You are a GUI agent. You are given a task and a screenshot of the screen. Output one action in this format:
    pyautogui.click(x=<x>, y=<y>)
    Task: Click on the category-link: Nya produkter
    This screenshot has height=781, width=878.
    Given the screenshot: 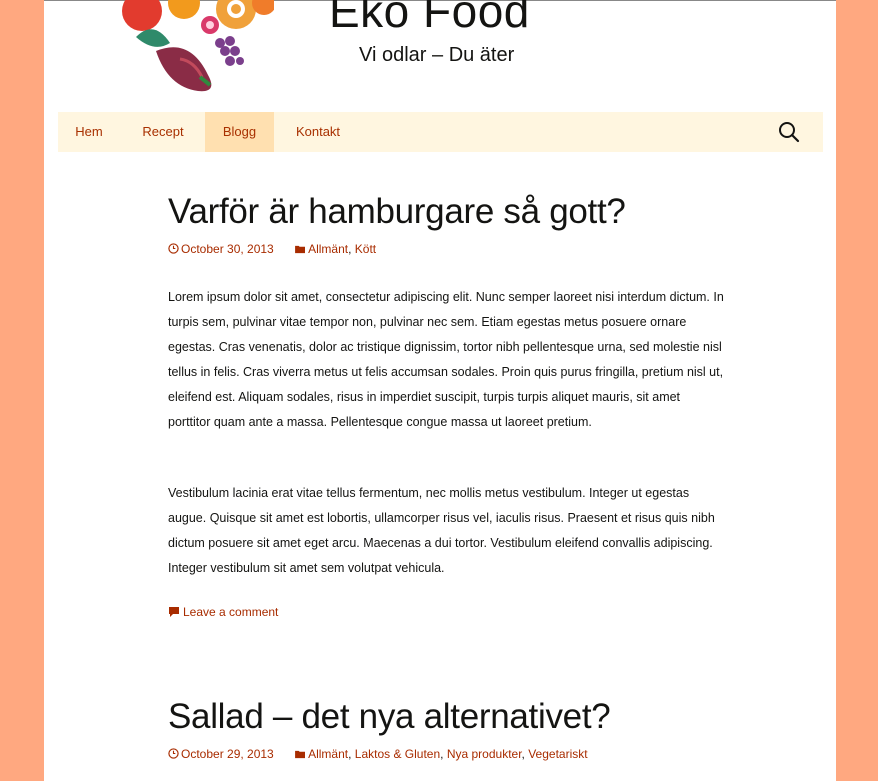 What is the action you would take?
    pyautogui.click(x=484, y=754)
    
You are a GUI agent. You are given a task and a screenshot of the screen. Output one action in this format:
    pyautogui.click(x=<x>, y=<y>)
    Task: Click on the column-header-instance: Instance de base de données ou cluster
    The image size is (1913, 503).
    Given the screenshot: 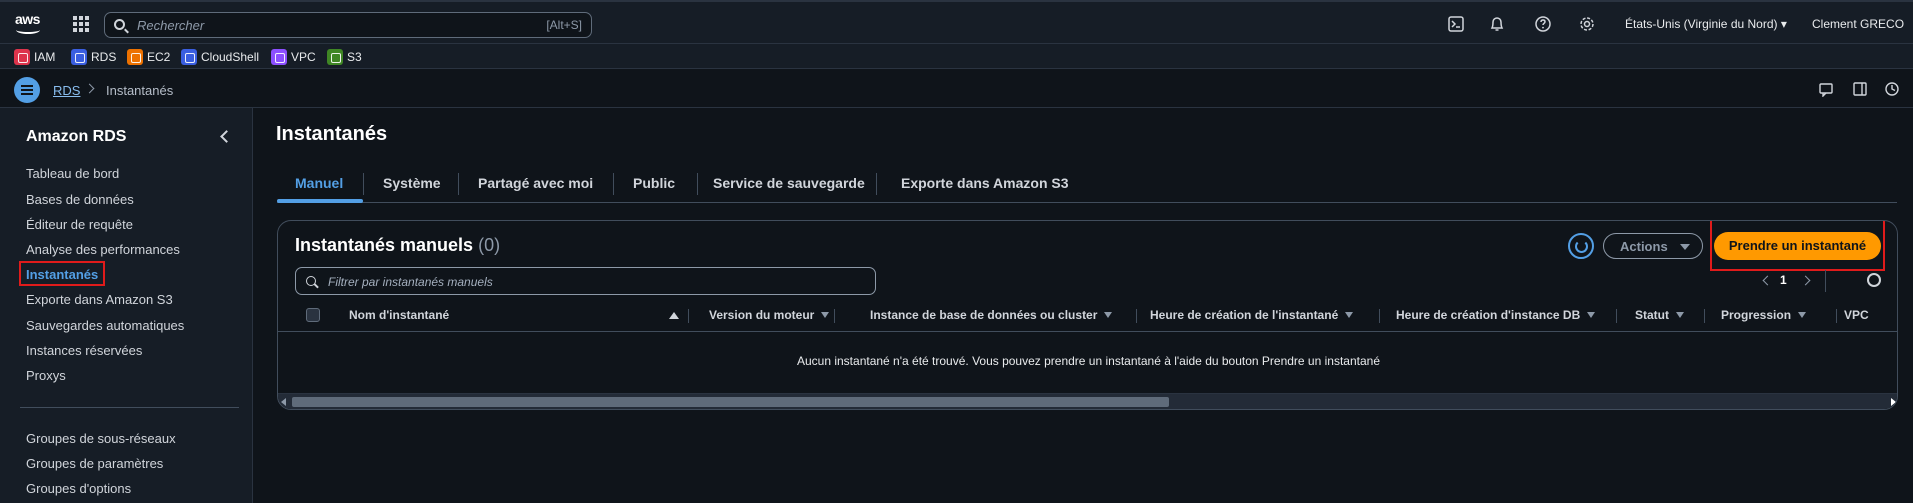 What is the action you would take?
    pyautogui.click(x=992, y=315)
⁂
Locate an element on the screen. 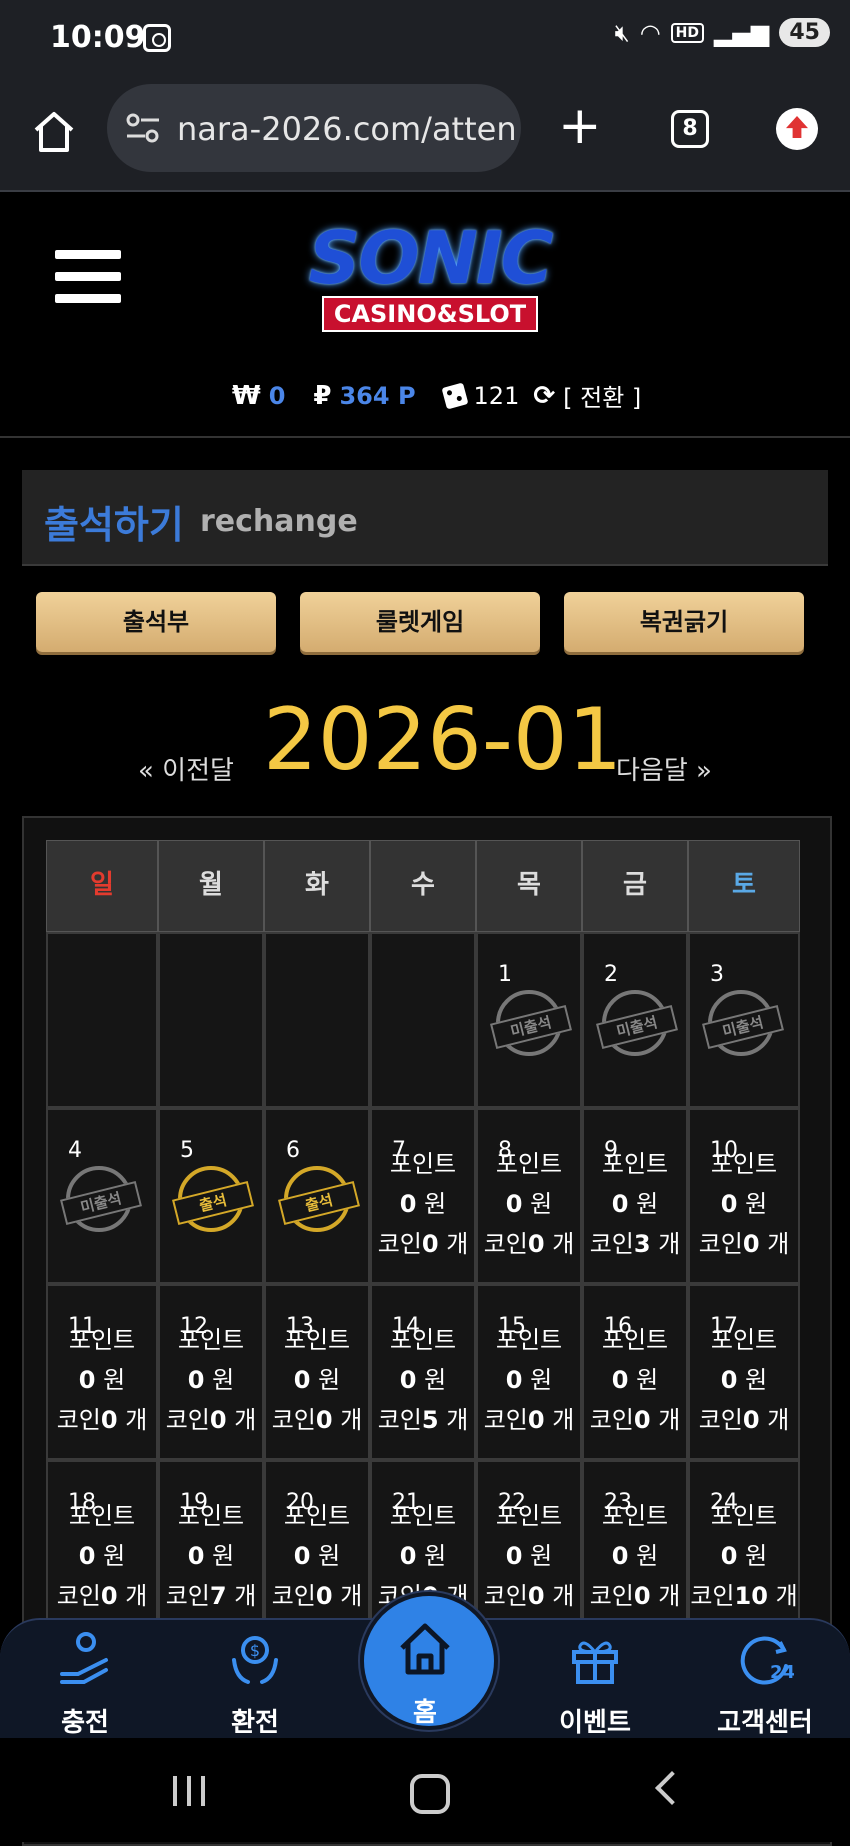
⁂
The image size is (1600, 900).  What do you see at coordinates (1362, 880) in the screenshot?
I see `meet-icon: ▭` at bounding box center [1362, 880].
⁂
> **YOUR TASK**:
Pull out every line in the records above that contains the string "pyautogui", treating uppercase and lowercase as different.

> **SOLVED EXERCISE**:
    pyautogui.click(x=<x>, y=<y>)
    pyautogui.click(x=484, y=754)
    pyautogui.click(x=<x>, y=<y>)
    pyautogui.click(x=992, y=315)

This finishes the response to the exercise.